▶ _WHAT IS BEING ASKED_:
Look through the material below and copy exactly the lines from the line with "At what coordinates should I click to accomplish: Uncheck" to the line with "Task: Click the 09/23 x-axis date", those two lines included.

▶ _SUPPLIED RECORDS_:
============================================================

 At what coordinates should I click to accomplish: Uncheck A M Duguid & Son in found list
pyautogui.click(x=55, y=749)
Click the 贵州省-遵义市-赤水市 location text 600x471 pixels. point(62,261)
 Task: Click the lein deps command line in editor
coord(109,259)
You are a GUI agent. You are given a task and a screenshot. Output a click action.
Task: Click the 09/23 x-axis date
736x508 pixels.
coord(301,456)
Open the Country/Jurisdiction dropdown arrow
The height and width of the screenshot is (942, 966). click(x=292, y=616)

============================================================

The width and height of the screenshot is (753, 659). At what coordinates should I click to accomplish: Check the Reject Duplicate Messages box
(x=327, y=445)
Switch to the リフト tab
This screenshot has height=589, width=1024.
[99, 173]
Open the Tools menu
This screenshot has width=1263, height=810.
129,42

============================================================

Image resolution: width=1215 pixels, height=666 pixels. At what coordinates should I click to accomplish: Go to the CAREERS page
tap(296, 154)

============================================================

▶ _TASK OUTPUT_:
 At what coordinates should I click to accomplish: Uncheck A M Duguid & Son in found list
pyautogui.click(x=55, y=749)
Click the 贵州省-遵义市-赤水市 location text 600x471 pixels. point(62,261)
 Task: Click the lein deps command line in editor
coord(109,259)
You are a GUI agent. You are given a task and a screenshot. Output a click action.
Task: Click the 09/23 x-axis date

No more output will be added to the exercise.